Antipsychotics, such as Risperdal and Seroquel, are designed to manage psychosis and delusions. They can be particularly problematic for older adults by increasing their risk of drowsiness, confusion and falling. Side effects can include tremors, and heart and circulatory problems. The use of antipsychotic medications among nursing home residents is “an indicator of nursing home quality,” a Centers for Medicare and Medicaid Services spokesperson told The Maine Monitor.

There are times when antipsychotic medications are necessary to prevent a resident from harming themselves or others, but those occasions are rare, Dr. Susan Wehry, associate clinical professor at the University of New England in Biddeford and a board-certified geriatric psychiatrist, previously told The Monitor. Wehry said what may appear to be challenging behaviors from residents with dementia may actually be residents trying to communicate an unmet need or frustration.

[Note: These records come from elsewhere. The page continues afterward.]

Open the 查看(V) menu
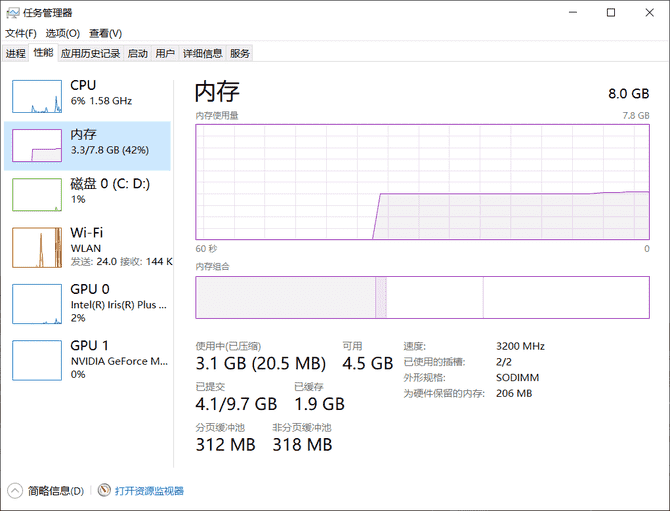The image size is (670, 511). pos(105,33)
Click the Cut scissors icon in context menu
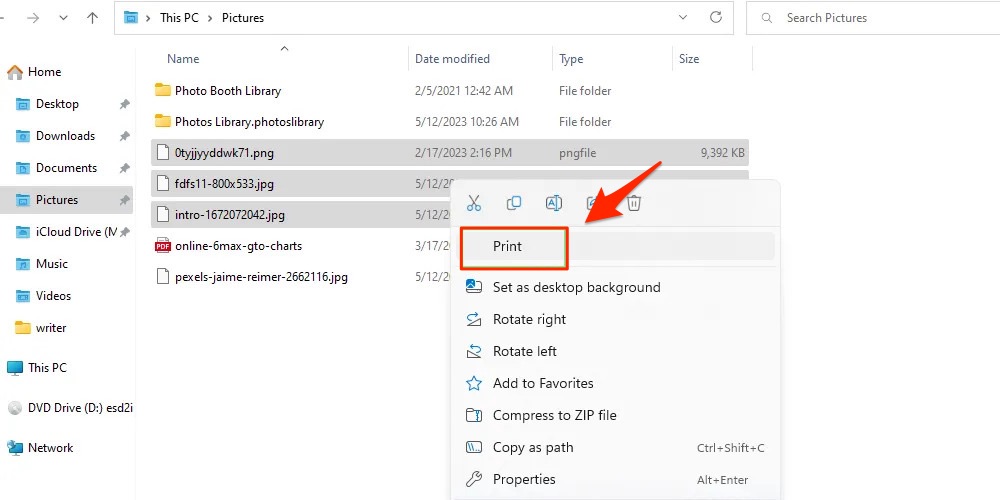 pos(474,203)
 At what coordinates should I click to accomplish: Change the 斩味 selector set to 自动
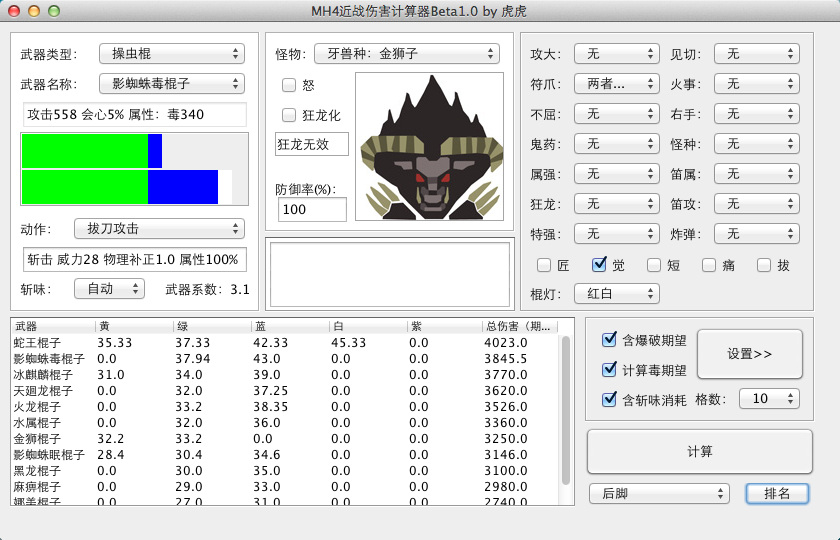point(109,289)
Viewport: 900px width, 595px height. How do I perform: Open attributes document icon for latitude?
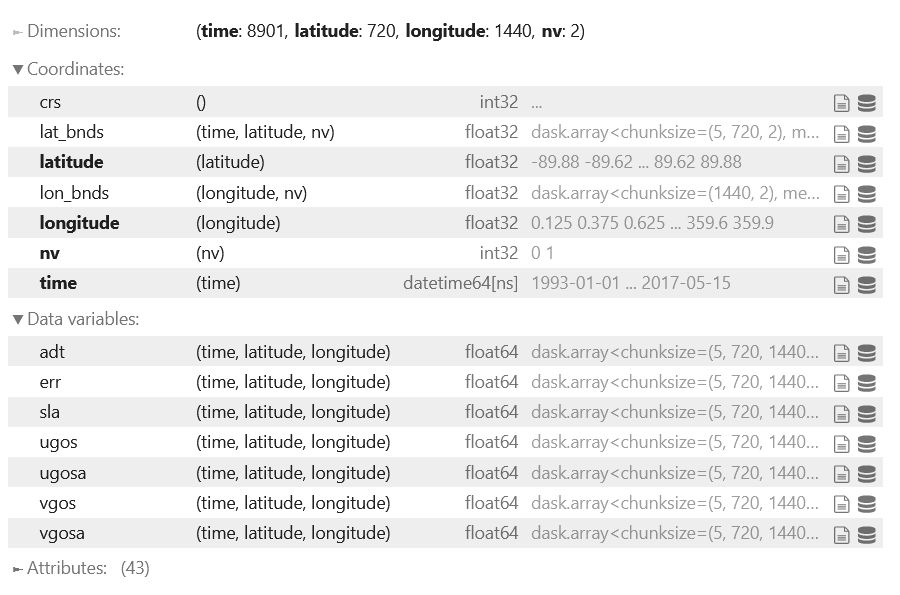(x=842, y=163)
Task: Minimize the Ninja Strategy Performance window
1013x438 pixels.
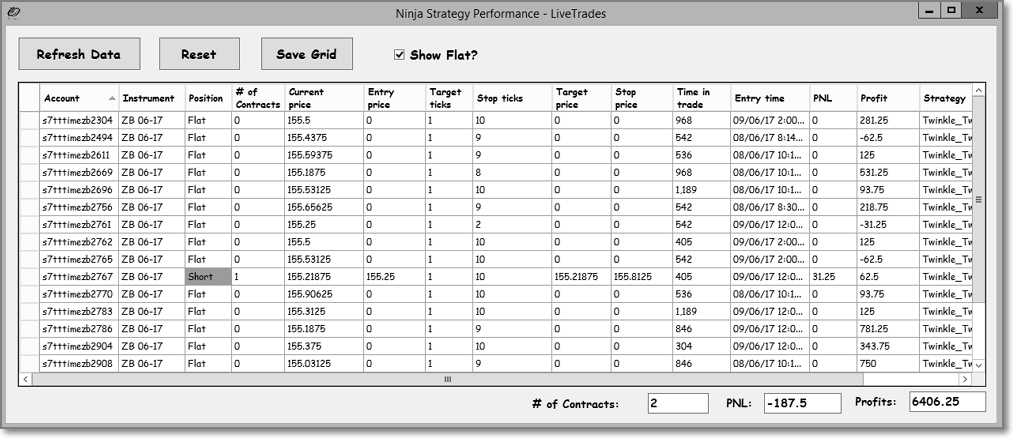Action: (929, 10)
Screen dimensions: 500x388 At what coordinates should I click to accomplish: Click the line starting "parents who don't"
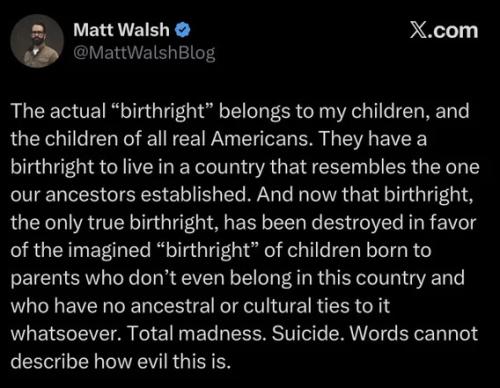[x=237, y=278]
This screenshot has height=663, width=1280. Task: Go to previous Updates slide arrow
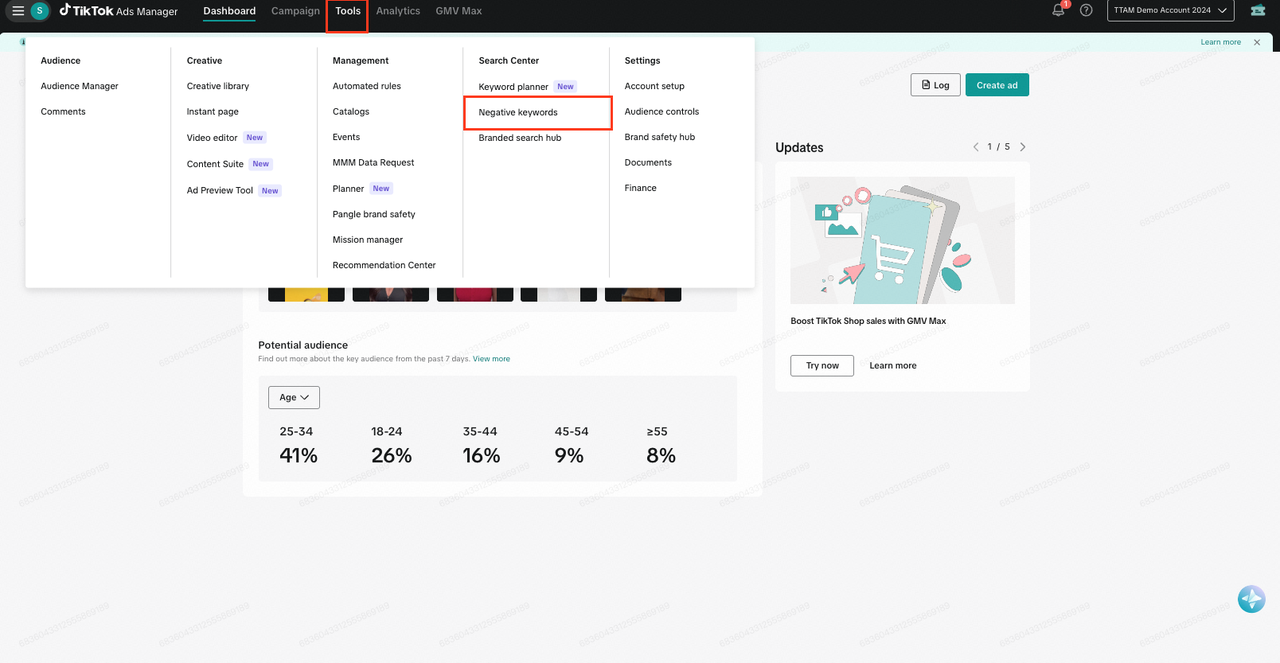click(x=976, y=147)
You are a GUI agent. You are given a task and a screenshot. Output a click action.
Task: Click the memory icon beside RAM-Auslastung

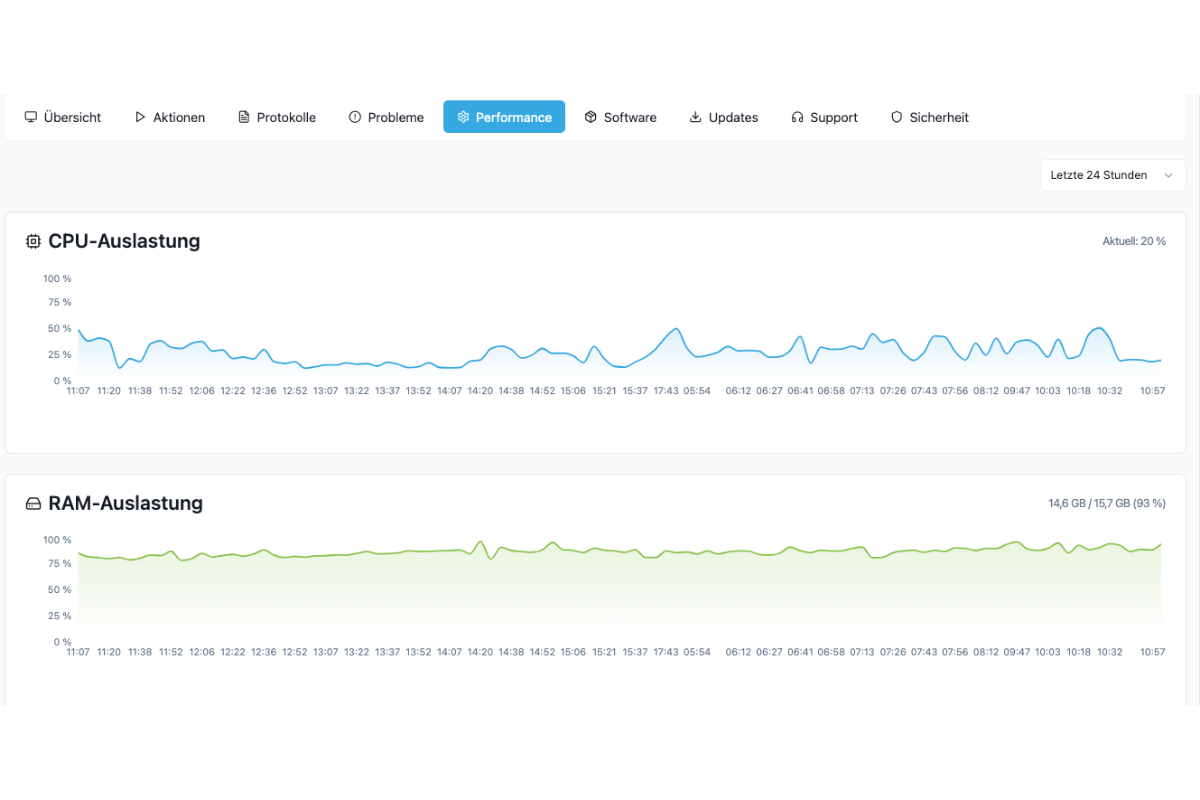[33, 503]
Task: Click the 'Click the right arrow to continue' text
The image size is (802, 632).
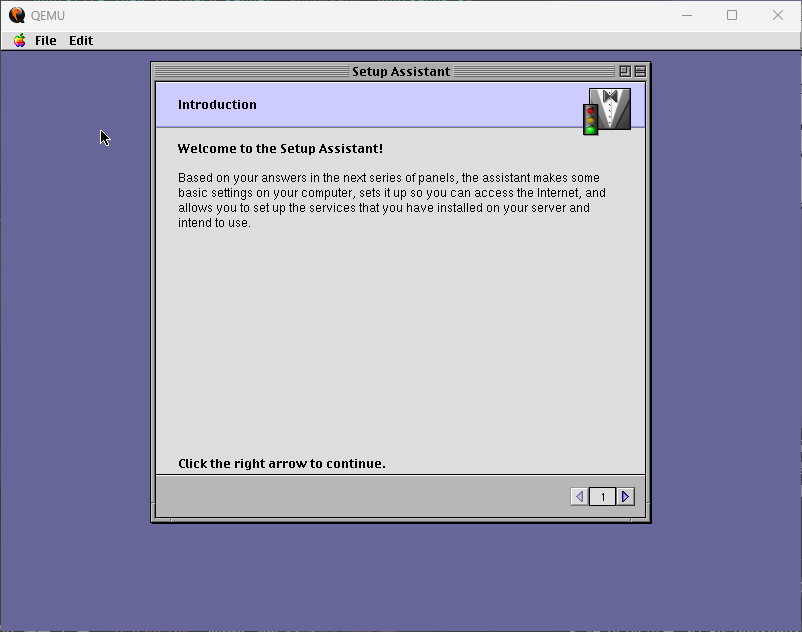Action: click(x=281, y=464)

It can be challenging for nursing homes to cut down on antipsychotic medication because residents often are referred to the facilities with existing prescriptions and rely on them. The nursing homes then must figure out whether and how best to wean residents off the medication.

“In many cases, physicians not directly affiliated with the long term care facility are diagnosing patients and prescribing these medications prior to the admittance of a resident to a facility,” said Angela Cole Westhoff, president and CEO of the Maine Health Care Association, which represents nursing homes across the state. “Even family members, with the best of intentions, can sometimes urge their use.”

Nursing homes are increasingly caring for residents with severe mental health and behavioral health issues, she said, adding that her organization continues to participate in statewide efforts to educate facilities about these medications.

Experts said it has been difficult to bring rates down due to staffing shortages in nursing homes, reliance on temporary agency staffing and MaineCare underfunding. In addition, the COVID-19 pandemic redirected attention away from the use of antipsychotic drugs and more toward infection control.

“To lower the use of these medications, we need a collaborative effort from all parties involved including physicians, family members, and nursing homes,” Cole Westhoff wrote in an email. “We also need adequate Medicaid reimbursement to support direct care givers wages, which is why MHCA continues to fight for wage reform and salary increases tied to reimbursement rate increases.”